* EXERCISES TO COMPLETE *
• 1. From the New Jersey Chamber of Commerce article, list every benefit the Chamber gives its members.
• 2. Answer these from the New Jersey Chamber of Commerce article:
(a) In which city is the Chamber based?
(b) In what year did a group of New Jersey businessmen petition for a state chamber of commerce?
(c) Which company did the Supreme Court order to be broken up?
• 3. Transcribe the New Jersey Chamber of Commerce article from "The New Jersey Chamber" to "or federal government.".

* EXCERPTED PASSAGE *
= New Jersey Chamber of Commerce =

The New Jersey Chamber of Commerce is an independent business advocacy organization based in Trenton. It represents the interests of many businesses and trade associations. It is not an agency of state or federal government.

In addition to lobbying on behalf of the business community at the New Jersey State House and in Washington, the Chamber provides members with networking events, educational programs and money-saving discounts. Its membership has long been broad-based, ranging from solo proprietors to Fortune 500 companies.

== Founding ==
In 1911, a group of New Jersey businessmen including Thomas Edison petitioned for the establishment of a state chamber of commerce. They considered governor Woodrow Wilson was pushing policies seen as antagonistic towards business, and were also spurred into action by the 1911 Supreme Court decision ordering a breakup of Standard Oil of New Jersey for contravening antitrust laws.

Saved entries
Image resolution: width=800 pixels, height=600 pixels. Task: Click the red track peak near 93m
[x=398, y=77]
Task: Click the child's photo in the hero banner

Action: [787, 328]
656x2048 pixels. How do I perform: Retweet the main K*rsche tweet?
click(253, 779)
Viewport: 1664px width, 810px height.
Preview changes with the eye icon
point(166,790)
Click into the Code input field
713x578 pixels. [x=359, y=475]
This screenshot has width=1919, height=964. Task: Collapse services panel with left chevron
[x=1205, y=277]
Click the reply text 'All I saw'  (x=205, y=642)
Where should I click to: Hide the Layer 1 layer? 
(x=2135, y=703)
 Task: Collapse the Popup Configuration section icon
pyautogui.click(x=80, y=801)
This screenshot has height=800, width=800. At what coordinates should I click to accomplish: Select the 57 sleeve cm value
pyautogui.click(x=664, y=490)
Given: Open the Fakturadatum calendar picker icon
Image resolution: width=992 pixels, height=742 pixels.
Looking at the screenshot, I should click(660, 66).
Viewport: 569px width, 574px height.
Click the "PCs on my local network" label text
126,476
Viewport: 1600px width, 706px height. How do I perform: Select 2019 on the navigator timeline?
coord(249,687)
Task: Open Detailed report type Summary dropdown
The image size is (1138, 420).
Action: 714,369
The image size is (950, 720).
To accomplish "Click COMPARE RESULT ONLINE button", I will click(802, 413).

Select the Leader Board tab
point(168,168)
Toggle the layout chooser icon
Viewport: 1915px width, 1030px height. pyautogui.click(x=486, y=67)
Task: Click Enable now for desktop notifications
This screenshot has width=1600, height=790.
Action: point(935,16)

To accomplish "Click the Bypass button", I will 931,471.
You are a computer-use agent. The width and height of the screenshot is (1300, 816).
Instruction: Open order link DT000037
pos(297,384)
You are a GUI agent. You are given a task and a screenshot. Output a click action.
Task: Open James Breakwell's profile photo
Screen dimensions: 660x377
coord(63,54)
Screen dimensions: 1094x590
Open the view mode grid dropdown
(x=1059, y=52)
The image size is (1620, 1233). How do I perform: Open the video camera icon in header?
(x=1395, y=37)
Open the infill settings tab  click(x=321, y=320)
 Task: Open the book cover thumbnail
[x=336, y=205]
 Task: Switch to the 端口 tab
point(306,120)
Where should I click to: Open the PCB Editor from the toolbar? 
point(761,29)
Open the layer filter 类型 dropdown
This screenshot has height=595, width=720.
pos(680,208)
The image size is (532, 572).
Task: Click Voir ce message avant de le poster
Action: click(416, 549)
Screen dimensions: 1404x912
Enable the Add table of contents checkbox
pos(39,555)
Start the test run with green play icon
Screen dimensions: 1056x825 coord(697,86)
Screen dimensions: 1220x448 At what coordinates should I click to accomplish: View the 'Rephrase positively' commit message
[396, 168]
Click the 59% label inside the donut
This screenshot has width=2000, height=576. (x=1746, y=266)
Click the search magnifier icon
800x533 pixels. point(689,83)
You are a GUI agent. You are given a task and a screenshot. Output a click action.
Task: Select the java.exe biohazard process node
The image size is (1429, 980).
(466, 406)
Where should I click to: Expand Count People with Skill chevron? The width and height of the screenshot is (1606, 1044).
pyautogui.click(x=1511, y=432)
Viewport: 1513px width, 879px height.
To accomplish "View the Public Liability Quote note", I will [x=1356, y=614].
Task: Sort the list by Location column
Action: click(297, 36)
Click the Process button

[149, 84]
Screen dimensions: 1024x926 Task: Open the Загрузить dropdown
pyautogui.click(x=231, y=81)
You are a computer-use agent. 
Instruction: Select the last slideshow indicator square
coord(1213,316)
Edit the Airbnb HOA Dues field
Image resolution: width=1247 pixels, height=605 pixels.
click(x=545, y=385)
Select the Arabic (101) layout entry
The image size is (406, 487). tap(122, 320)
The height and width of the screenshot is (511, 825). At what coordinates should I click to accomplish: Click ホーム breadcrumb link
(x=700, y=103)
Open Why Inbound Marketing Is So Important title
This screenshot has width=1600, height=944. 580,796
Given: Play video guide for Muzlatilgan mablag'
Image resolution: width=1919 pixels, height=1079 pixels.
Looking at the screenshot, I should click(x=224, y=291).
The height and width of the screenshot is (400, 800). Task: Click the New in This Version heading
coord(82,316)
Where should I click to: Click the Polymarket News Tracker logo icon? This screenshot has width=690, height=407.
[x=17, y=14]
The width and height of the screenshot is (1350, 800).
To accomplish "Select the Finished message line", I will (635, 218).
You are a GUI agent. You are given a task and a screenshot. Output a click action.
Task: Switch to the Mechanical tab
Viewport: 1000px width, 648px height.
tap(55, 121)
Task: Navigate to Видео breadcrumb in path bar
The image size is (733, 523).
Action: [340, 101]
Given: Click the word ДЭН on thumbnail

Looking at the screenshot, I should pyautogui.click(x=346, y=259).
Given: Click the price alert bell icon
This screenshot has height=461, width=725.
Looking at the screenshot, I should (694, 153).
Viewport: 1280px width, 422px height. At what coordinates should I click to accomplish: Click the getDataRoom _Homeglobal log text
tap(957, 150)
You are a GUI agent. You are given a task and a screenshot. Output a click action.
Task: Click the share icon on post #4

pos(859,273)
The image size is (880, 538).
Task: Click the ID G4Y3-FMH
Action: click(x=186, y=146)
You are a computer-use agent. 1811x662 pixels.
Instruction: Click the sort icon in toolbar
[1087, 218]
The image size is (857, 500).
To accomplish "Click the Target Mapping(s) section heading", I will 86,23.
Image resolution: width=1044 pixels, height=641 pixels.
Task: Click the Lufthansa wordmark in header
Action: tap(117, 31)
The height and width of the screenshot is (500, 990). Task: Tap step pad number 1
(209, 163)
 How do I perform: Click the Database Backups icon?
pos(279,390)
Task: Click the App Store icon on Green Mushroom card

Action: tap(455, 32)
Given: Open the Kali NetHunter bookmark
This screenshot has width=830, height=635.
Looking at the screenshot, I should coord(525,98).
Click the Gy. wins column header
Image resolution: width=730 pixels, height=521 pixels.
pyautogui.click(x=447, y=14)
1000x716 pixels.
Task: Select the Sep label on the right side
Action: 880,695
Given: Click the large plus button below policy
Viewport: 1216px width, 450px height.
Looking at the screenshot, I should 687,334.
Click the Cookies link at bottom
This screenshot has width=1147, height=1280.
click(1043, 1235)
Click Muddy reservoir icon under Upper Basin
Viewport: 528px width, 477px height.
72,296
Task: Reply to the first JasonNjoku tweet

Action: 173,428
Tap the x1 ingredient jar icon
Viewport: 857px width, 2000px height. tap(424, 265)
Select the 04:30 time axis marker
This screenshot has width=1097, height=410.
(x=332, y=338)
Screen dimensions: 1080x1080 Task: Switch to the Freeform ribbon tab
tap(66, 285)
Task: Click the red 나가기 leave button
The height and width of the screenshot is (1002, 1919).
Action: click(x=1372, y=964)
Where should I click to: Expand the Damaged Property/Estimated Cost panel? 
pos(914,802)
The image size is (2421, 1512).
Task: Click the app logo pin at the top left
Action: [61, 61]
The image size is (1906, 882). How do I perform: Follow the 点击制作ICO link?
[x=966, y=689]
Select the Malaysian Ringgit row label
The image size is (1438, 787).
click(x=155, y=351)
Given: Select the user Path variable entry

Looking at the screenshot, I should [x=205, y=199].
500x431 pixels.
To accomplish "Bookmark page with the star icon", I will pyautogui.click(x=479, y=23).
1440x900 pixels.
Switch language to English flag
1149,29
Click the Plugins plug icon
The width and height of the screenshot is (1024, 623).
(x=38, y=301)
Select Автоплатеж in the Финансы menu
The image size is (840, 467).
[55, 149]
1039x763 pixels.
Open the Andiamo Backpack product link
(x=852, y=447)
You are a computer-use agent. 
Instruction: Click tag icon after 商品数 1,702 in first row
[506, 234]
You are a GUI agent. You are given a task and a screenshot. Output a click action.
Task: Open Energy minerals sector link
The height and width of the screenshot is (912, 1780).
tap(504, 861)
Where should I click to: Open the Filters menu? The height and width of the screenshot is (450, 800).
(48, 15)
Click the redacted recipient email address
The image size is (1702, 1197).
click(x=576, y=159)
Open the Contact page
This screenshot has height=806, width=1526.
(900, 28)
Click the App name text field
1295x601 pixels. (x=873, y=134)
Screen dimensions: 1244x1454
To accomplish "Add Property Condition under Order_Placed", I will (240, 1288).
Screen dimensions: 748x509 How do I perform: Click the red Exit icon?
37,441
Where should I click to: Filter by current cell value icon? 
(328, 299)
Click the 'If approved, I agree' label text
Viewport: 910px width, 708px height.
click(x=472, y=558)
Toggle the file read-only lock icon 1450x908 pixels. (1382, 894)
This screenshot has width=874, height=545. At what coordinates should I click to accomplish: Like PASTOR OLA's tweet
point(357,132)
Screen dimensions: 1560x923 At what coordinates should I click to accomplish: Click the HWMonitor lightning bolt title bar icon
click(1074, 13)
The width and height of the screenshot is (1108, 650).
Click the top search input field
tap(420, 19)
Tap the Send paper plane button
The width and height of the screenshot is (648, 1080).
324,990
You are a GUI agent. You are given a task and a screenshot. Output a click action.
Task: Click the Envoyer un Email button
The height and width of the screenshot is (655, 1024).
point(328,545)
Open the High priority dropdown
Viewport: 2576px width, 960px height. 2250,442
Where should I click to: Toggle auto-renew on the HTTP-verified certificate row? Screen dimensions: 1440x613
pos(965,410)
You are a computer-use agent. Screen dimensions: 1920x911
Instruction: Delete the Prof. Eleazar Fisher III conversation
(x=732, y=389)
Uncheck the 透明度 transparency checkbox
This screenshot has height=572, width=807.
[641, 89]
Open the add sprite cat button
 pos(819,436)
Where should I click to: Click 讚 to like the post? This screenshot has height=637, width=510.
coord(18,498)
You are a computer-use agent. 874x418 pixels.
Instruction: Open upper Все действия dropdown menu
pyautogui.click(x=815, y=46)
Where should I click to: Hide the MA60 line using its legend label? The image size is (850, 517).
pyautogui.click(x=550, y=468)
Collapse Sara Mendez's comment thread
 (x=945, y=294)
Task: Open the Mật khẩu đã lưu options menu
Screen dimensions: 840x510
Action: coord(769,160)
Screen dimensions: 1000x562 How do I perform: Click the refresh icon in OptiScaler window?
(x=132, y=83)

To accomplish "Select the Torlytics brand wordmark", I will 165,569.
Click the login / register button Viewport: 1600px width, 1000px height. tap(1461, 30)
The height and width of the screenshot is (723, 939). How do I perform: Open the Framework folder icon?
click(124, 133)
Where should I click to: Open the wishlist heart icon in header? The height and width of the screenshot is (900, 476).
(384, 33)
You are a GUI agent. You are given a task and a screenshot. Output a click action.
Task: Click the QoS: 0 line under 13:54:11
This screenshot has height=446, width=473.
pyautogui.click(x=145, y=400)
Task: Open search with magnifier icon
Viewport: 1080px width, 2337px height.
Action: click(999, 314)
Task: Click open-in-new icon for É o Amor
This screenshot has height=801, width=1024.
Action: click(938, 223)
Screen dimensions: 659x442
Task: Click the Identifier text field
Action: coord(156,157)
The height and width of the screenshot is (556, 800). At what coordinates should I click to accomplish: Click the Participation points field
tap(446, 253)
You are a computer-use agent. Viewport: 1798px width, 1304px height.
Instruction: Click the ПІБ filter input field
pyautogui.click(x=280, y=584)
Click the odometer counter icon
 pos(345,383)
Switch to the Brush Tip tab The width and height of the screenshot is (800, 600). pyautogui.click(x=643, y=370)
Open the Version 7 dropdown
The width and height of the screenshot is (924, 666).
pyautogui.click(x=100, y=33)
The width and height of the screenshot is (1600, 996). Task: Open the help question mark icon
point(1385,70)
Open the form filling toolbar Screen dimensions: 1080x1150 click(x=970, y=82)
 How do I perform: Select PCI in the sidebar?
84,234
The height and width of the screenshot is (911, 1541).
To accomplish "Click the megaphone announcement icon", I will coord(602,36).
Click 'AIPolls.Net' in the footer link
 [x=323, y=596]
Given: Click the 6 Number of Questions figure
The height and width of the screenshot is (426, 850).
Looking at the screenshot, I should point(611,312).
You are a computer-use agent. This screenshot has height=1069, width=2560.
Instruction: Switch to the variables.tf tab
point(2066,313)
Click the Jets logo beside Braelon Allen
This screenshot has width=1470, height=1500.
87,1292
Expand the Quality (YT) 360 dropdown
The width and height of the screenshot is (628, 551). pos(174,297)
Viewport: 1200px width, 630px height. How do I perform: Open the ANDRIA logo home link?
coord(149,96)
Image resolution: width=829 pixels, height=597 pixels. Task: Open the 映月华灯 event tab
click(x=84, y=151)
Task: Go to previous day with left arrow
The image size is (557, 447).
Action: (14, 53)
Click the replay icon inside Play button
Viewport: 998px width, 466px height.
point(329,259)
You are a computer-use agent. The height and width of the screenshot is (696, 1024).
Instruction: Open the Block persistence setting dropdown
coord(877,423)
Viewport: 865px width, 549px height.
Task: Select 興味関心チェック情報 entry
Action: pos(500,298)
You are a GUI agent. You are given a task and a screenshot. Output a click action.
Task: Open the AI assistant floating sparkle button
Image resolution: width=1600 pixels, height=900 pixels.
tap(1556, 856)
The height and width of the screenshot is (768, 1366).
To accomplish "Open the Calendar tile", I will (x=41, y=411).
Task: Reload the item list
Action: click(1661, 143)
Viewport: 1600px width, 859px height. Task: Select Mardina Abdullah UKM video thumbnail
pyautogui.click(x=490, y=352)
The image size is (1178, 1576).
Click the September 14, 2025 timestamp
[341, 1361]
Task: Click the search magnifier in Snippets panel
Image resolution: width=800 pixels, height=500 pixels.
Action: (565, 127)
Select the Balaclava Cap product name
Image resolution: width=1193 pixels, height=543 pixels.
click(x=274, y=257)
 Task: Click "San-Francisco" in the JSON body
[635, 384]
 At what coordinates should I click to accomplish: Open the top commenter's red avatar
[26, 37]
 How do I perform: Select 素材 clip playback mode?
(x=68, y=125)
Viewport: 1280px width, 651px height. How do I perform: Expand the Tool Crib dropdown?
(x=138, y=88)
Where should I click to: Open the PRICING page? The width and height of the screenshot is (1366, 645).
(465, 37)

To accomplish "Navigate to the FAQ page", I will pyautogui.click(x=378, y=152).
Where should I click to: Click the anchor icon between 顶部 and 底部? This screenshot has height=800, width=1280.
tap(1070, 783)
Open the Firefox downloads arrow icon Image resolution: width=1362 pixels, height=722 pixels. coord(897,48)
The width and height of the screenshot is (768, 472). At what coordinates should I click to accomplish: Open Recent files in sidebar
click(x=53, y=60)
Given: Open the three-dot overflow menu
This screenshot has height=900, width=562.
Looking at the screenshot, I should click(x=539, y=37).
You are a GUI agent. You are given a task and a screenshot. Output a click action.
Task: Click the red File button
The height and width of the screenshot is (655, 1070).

* RESPONSES *
• 1.
Networking events
Educational programs
Money-saving discounts

• 2.
(a) Trenton
(b) 1911
(c) Standard Oil of New Jersey

• 3.
The New Jersey Chamber of Commerce is an independent business advocacy organization based in Trenton. It represents the interests of many businesses and trade associations. It is not an agency of state or federal government.